Thursday, April 10, 2008

Full-employment no longer

The only region that had it, has lost it.

Full-employment has deserted the Australian Capital Territory.

Figures released by the Bureau of Statistics yesterday show that the number of unemployed Canberra residents climbed back up above the number of vacant jobs in March for the first time since last May.

An extra 598 Canberra residents joined the unemployment queue in March taking Canberra's unemployment total to 6,767 – the highest since the start of 2007.

By contrast the number of Canberra job vacancies has shrunk to 5,374 – the lowest since the start of 2007...

The chief executive of the ACT Chamber of Commerce Chris Peters said that Canberra businesses were putting off hiring workers.

“They are in a holding pattern, at least until after the May Budget,” he said.

“In the lead-up to every election business confidence and the ACT economy goes flat, no matter how certain or uncertain the result is going to be.
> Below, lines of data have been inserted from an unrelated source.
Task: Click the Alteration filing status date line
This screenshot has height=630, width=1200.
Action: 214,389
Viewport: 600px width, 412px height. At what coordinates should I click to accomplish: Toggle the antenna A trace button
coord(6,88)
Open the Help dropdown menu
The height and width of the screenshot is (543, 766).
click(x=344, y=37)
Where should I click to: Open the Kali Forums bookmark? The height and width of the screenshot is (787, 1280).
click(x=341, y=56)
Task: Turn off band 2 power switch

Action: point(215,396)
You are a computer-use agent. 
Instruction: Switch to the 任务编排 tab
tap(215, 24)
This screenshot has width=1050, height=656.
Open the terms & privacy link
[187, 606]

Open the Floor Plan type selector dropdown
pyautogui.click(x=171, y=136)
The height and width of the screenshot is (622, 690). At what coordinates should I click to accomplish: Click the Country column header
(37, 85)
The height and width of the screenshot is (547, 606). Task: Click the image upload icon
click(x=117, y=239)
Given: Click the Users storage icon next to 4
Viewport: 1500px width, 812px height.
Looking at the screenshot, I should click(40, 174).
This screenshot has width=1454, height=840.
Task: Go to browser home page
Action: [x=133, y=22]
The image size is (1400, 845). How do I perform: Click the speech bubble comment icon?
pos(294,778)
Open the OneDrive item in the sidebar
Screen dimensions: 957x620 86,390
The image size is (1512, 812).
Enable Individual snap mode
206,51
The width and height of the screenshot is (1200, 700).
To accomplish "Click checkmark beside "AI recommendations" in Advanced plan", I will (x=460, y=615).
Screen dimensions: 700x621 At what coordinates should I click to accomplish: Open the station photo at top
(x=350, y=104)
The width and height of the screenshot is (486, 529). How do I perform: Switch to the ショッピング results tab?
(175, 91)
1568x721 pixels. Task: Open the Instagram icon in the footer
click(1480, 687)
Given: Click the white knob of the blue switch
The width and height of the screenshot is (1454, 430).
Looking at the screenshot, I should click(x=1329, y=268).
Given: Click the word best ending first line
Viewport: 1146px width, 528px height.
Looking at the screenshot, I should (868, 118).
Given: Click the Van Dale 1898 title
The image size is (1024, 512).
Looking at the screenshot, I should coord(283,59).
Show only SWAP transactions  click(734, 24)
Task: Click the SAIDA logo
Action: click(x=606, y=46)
“Usually after the election everything bounces back very quickly. But that didn't happen after November's election.”

“My view is that because the Commonwealth has such a significant impact on the ACT businesses in Canberra are waiting to see what's in the Budget. They are putting on hold decisions about capital and people.”

“We saw investment in building starting to slow in the June quarter last year and short-term leasing of equipment started to slow in the September quarter, again in the lead-up to the election.

“For now, it's a holding pattern.”

The ACT's unemployment rate jumped to 3.5 per cent in March - its highest level since January 2007. In trend terms the rate edged up from 2.6 per cent to 2.7 per cent, and remains the lowest in Australia.

The nationwide unemployment rate jumped from below 4 per cent to 4.1 per cent in March as an extra 13,800 Australians joined the unemployment queue despite the creation of 14,800 new jobs.

The Employment Minister Julia Gillard said the employment numbers were “still very, very strong” but she said that the latest interest rate increase has obviously hurt Australians.

“We know that the environment for many working families is very, very tight indeed,” she said.

New South Wales was the surprise winner from the employment figures, gaining close to an extra 35,000 workers in March. Victoria lost around 20,000.

Westpac senior economist Anthony Thompson said that the national employment market was likely to remain strong even while the broader economy turned down.

“Firms are hoarding labour after finding it so difficult to attract and retain staff for so long amidst an historically tight market,” he said.

He expected the unemployment rate to remain close to 4 per cent right through until the end of the year.

ANZ economist Riki Polygenis agreed, saying that for the moment firms were reluctant to lay off quality staff for fear they may not be able to replace them when economic conditions improved.

In the meantime the number of advertised new vacancies was falling.

Enterprise bargaining data released by the Department of Employment and Workplace Relations yesterday showed wage growth broadly steady, with private sector wages up 3.8 per cent and public sector wages up 4.3 per cent in existing agreements and private sector wages up 3.8 per cent and public sector wages up 4.2 per cent in new agreements.